Australia and Thailand are important markets for Saab. In Australia, Saab has operated with local presence in command and control systems market, which shows growth within traffic management and security. Read more about Australia below. Thailand operates 12 Gripen and a Saab Airborne Early Warning System. In 2013, Saab has signed a contract with Daewoo Shipbuilding and Marine Engineering Korea, for development and integration of combat management and radar systems on a new frigate for the Royal Thai Navy. Some parts of the Asian market are not accessible for Saab due to political reasons.

In total we have 359 employees in the market area.

sub-saharan africa Saab's position/offering

Saab has operations mainly in South Africa, but also smaller operations in other countries on the continent. South Africa operates 26 Gripen. The support for operations of the Gripen fighter system in South Africa was previously handled through short-term interim contracts. In 2013 a steady state support contract for 2013–2016 was signed between Saab and Armscor that enables Saab to conduct support operations in a sustainable manner with a long-term horizon, with high efficiency and availability.

Saab today has 775 employees in the market area.

Local presence in Australia increases sales

With the gradual reduction in global defence spending Saab Australia reacted early and rapidly diversified into a highly successful Integrated Security systems line of business. Now highly regarded in the security industry with a spread of operational reference sites the intention is to grow the integrated security business to achieve an order intake comparable to the defence business in Australia.

The diversification strategy has also been extended to capturing international business in both the defence and security domains. Initially work came through supporting larger Saab projects in Canada, Thailand and the Middle East however this is now growing to the point where Saab Australia is taking the lead on new business opportunities in selected countries in Asia.

The creation of the Market Area Asia Pacific has further strengthened this strategy and provided further opportunities for Saab Business Areas to base services supporting the region out of Australia.

traffic management Positioned to expand on the global transportation market

Saab Traffic Management provides solutions for efficient flows of people and goods around the world. On a strong market there are several opportunities for growth.

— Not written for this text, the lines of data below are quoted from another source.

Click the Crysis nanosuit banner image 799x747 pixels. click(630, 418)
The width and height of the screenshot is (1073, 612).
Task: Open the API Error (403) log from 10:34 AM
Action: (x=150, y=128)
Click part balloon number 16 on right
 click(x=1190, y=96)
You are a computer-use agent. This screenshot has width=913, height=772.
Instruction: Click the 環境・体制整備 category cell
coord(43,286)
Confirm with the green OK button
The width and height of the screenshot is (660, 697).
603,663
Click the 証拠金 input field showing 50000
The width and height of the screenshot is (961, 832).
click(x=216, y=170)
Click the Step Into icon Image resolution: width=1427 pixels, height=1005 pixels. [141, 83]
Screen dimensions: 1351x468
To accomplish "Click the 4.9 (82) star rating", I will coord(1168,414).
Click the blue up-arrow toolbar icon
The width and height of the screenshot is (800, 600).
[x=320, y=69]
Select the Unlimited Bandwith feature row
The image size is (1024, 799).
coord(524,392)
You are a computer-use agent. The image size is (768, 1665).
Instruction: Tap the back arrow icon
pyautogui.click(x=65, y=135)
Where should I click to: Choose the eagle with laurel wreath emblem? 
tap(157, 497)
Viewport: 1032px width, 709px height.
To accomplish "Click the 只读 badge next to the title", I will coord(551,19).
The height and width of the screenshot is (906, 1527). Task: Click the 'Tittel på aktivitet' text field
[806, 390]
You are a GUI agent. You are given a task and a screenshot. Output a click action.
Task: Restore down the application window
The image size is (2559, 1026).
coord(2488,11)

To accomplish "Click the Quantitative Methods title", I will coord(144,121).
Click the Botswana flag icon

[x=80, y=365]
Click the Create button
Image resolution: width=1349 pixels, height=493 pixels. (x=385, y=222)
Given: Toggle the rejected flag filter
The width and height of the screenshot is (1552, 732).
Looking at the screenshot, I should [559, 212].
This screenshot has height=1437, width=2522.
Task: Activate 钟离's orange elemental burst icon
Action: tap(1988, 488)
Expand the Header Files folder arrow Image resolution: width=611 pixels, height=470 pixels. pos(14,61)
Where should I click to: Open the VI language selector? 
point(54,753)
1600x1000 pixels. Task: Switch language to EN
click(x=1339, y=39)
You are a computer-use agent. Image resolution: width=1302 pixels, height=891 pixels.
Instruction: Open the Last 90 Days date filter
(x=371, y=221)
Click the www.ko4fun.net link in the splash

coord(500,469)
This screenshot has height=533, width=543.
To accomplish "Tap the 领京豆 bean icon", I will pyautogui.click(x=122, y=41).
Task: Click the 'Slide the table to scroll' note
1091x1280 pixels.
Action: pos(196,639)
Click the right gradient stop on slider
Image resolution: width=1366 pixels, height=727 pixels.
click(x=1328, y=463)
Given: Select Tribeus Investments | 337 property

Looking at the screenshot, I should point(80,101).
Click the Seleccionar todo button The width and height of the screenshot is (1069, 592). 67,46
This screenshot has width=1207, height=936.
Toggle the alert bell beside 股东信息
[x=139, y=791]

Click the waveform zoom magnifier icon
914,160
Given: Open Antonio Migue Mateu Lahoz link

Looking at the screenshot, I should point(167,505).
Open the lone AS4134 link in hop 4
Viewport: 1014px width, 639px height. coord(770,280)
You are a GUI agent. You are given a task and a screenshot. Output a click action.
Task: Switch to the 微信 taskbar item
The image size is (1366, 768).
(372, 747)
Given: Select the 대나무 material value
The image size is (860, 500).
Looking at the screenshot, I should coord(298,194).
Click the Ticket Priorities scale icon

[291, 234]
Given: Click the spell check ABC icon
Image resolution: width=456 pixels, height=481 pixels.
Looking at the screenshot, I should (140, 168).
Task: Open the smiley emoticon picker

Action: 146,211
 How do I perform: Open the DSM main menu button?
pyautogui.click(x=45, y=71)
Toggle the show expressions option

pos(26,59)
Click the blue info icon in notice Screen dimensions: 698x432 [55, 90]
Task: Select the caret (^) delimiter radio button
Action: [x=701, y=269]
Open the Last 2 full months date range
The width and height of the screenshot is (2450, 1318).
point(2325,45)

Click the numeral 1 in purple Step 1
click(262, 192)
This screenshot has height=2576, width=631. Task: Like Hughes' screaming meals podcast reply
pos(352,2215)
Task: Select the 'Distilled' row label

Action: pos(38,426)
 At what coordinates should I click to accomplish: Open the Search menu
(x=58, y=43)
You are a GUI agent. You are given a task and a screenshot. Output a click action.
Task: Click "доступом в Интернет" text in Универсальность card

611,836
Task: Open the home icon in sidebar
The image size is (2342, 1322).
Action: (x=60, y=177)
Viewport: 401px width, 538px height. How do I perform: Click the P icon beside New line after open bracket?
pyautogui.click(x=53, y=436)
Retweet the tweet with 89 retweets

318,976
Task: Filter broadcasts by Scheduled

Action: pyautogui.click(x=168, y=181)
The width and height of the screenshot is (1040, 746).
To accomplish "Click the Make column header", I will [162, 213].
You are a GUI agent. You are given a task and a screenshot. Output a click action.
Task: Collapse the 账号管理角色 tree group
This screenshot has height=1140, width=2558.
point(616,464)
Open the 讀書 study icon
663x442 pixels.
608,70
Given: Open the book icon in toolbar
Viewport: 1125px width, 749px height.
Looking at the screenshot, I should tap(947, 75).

Historically, traffic management market growth has exceeded GDP, and air passenger traffic as well as shipping are expected to continue to grow. This development is driven by new demand in emerging markets, for instance China is to build a large number of new airports in the next few years, as well as the need to modernise aging systems to accommodate growth and improve capacity and environmental performance in the West. Nextgen in the US and SESAR in Europe are modernisation programs directed to improve the respective region's airspace capacity.

Demands for new technology to address growth and modernisation make this a highly attractive market for Saab Traffic Management. Saab Traffic Management provides solutions for safe, secure and efficient flow on land, in the air and on the seas intending to promote the unfettered flow of people and goods around the world. The business unit represents the combination of Saab's organic traffic management business with American Sensis acquired in 2011 and the Dutch company HITT acquired in 2012.

The world's first Remote Tower

Growth initiatives within Saab Traffic Management include expansion on emerging markets and of innovative solutions like Saab's Remote Tower system, developed together with the Swedish Air Navigation Service Provider (ANSP) LFV. Saab's Remote Tower system offers a possibility to combine a dynamic use of resources, information sharing and safety enhancement features at a location other than a local air traffic control tower.

The world's first Remote Tower system is located at the airport in Sundsvall, Sweden. It will remotely manage operations at Örnsköldsvik Airport. Saab's Remote Tower system is also being deployed by Norway's ANSP at Værøy Heliport where the system achieved site acceptance testing in 2013 and by Australia's ANSP at Alice Springs Airport in central Australia.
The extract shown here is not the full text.